Scott,
When you restore (or recall) a folder, QRecall reconstructs all items contained in that folder, including invisible files, to the state that they existed when that folder was captured.
If you've used the layer shades in the archive browser to hide more recent incremental captures (i.e. rewind time), the entire folder will be restored the point in time being viewed. In this respect, QRecall works just like Time Machine. You can rewind entire folders (even entire volumes) to any captured point in time.
You always have the option, of course, of picking through the folder and retrieving individual items. But anything you do with a folder (capture, recall, restore, delete, ...) always means that folder and every item and subfolder it contains.
Scott Elliott wrote:Would Time Machine be a better solution? Why would I select QRecall over Time Machine?
While conceptually similar, QRecall does a number of things that Time Machines doesn't. Principally, QRecall intelligently compares every block of data being capture to what's already in the archive, and never duplicates any data.
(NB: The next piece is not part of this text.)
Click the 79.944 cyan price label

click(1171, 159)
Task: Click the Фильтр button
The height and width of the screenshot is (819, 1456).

This makes it vastly more efficient than Time Machine, which blindly copies every file it finds and makes an additional copy of each whenever it changes.
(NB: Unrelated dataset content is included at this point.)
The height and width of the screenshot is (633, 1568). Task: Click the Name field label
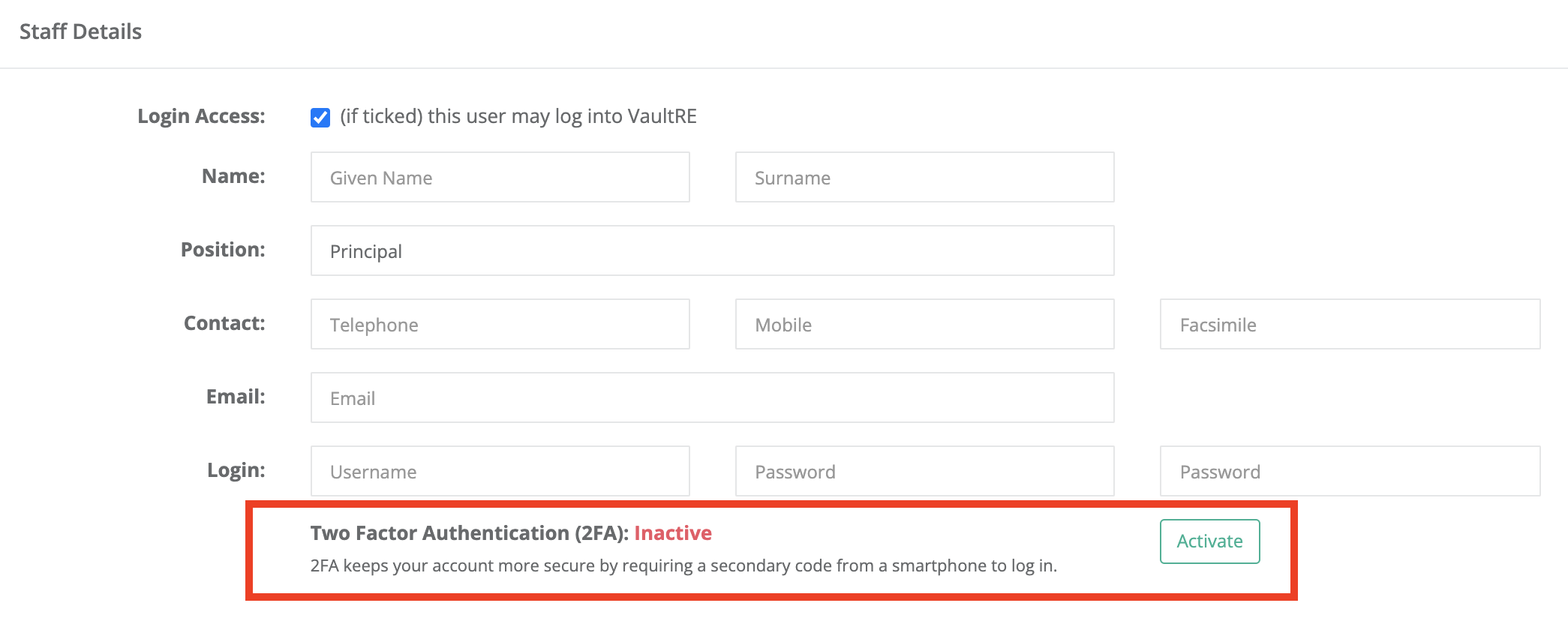(x=233, y=176)
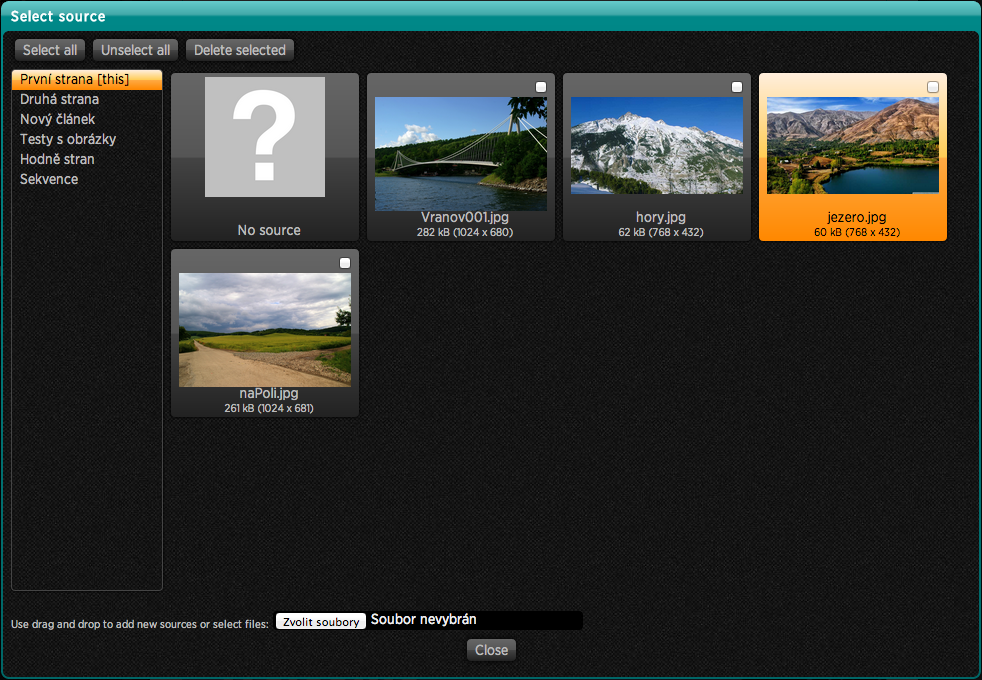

In addition, QRecall is scrupulous about data integrity. Every block of data, and every bit of file metadata, is protected by data checksums and cross-checks. QRecall fanatically examines every block of data for consistency and possible damage during every phase of operation. QRecall lets you verify that your captured data is correct, has not been corrupted or altered, and can be successfully restored. Time Machine, and similar file-copy backup solutions, can make no such claim.